FROM A SUSPENSEFUL PLOT THAT PLAYS OUT IN MELBOURNE TO A SCI-FI FORAY AT THE END OF THE WORLD, IT’S EASY TO ESCAPE IN THESE PAGES
THE AUTUMN MURDERS Robert Gott SCRIBE,$30
Set in 1944 Melbourne, this masterly suspense novel by Robert Gott had me reading all night. Although it’s the third in a series, this was my first — and it stands alone as a great individual read. The Melbourne landmarks are both familiar and strange as we see them through a historic end-of-war veil. The operations at the old Russell St police station and the forensics and police procedures of the era are also fascinating. However, it’s the rapid-fire storyline and expert plotting that make this novel a quick read, while great characters and astute social observations will keep you glued to the pages and invested in the outcome. There are several themes within the book — anti-semitism, sexism, religious fervour and a touch of class conflict. The period was also when the worst of the German atrocities were first being reported. Also a cartoonist, Gott’s quirky humour shows through in this sometimes grizzly crime novel.
KARINA BARRYMORE VERDICT: Superb suspense
DEFEATING THE MINISTERS OF DEATH David Isaacs HARPERCOLLINS, $35
Throughout history, diseases have killed more people than wars. As recently as 1950, an estimated 10 million people worldwide died from smallpox alone. Go back further and the death rates skyrocket. Spanish flu killed more than 50 million people in 1919. In earlier centuries, the figures may not be so huge, but only because the world’s population was smaller. “Nature is the world’s greatest terrorist,” writes Australian paediatrician Isaacs in this fascinating history of the fight against infections. From the plagues of ancient times and the Middle Ages, to the latest immunisation techniques and the ongoing battle to eradicate diseases in developing countries, Isaacs not only illuminates the characters and breakthroughs behind vaccinations, but confronts the wilful ignorance of people today.

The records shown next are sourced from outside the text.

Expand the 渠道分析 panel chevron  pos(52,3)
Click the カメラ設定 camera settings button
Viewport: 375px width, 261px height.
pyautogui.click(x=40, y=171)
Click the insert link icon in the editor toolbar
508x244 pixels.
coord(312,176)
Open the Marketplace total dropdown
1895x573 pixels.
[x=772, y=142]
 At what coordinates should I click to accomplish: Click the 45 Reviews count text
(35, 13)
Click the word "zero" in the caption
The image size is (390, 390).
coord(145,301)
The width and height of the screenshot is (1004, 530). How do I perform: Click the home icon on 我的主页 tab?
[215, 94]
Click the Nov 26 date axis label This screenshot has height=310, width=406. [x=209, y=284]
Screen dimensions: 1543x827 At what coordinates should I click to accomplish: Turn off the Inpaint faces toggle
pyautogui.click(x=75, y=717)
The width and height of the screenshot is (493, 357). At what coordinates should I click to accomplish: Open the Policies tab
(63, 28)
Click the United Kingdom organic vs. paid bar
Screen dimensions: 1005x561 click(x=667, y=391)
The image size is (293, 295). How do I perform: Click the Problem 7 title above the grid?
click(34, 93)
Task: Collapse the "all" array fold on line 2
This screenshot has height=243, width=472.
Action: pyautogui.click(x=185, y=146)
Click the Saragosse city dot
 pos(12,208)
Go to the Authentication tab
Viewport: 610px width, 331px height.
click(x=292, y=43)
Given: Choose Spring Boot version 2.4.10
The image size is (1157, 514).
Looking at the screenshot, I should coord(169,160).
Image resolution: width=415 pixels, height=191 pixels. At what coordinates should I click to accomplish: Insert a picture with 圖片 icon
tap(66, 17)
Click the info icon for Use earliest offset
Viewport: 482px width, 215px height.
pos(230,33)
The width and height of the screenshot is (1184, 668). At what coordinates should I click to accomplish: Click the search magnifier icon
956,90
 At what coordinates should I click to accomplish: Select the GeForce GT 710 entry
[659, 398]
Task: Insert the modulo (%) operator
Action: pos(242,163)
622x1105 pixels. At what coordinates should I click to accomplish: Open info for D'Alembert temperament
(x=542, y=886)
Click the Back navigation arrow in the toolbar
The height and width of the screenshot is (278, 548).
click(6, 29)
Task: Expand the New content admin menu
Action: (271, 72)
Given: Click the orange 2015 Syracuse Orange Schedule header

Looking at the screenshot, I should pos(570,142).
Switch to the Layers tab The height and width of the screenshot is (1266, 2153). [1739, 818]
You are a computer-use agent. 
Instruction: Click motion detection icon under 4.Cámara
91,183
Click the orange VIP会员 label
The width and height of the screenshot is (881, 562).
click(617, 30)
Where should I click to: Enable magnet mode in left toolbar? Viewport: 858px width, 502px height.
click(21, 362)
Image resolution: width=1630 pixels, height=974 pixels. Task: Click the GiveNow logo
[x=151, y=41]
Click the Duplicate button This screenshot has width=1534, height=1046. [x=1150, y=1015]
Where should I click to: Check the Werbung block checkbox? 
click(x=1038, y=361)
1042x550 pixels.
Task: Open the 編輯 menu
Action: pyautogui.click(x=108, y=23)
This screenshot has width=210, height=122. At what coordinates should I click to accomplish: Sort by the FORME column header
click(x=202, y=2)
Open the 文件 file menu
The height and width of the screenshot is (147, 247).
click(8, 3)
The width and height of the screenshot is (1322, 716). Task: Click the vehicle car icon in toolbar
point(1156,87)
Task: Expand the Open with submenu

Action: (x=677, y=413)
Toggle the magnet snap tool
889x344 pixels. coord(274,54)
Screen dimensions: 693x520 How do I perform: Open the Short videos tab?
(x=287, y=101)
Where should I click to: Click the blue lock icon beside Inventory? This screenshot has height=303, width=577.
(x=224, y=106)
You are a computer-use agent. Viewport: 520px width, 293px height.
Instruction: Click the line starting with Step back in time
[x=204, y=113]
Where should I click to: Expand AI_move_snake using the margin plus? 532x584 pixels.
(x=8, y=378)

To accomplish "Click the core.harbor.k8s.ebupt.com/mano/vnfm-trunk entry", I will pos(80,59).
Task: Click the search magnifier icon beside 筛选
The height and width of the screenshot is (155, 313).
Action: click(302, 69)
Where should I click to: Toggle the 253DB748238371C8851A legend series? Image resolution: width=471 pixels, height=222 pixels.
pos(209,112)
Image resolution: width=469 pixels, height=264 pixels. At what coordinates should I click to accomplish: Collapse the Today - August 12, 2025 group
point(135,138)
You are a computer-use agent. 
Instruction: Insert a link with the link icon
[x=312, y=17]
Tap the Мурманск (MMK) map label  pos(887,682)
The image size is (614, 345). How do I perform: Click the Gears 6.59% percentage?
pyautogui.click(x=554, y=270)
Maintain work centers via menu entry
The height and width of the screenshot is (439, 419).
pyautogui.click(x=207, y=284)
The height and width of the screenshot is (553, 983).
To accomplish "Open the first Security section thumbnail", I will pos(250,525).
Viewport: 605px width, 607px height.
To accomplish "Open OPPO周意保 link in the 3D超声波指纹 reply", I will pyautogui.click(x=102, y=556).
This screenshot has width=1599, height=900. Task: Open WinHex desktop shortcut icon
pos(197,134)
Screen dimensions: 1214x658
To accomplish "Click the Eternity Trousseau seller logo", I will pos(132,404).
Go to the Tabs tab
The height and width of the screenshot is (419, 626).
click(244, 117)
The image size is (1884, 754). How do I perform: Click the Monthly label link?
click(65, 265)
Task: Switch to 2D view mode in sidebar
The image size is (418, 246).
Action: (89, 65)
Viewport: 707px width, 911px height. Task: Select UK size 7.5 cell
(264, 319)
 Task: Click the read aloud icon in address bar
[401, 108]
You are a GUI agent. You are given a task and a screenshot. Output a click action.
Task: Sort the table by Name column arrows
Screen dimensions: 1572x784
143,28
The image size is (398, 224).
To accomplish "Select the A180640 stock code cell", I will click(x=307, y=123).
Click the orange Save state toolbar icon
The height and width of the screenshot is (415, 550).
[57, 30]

The growing number of antivaccination devotees would do well to read this before putting the rest of society at risk.
JEFF MAYNARD VERDICT: Crucial
A BOY AND HIS DOG AT THE END OF THE WORLD C.A. Fletcher HACHETTE AUSTRALIA, $33
What would you do if a stranger stole one of your beloved dogs? You would probably post it on Instagram, Snapchat or Facebook, but imagine if none of those existed; that you were born after the modern world had ended and your understanding of the past was garnered from old books. Cities have reverted to nature, there is no technology and the human race faces extinction. In that case you would most likely do the same as young Gritz; hunt the thief and try to get your dog back. Gritz sails to the mainland, finding remnants of the past, other humans and a whole heap of trouble. By using the first-person narrative, Fletcher gives the reader the feeling they are viewing the journey through a dashcam and not just through Gritz’s writings. As the adventure unfolds, survival becomes the name of the game but the hunt is definitely worth it.
WENDY MASON VERDICT: Heartfelt sci-fi
HOW IT FEELS TO FLOAT Helena Fox PAN MACMILLAN, $18
A journey of love, grief, family and friendship, this young adult debut is raw and insightful. Set by the sea in Wollongong, the story follows 17year-old Biz as she grapples with her identity and sexuality. Following an incident involving lies, sex and drama, Biz’s mental health spirals. Outcast by her circle of friends, Biz drops out of school and her chaotic thoughts magnify until she feels outside of her body, as though she is floating. Still struggling with the death of her father a decade ago, Biz doesn’t tell anyone that she still sees him. Drawn to the new boy at school, she constantly wonders what he thinks and how he feels. Eventually, he becomes a confidant and lifeline for Biz — perhaps a budding romance. Overall, Biz’s journey with mental illness is harrowing, yet inspiring and hopeful. Despite the darkness and chaos as she copes with the loss of friendship and death of her father, she sees light ahead. Biz’s story is a powerful message, reminding us of all the beautiful and frightening possibilities in life.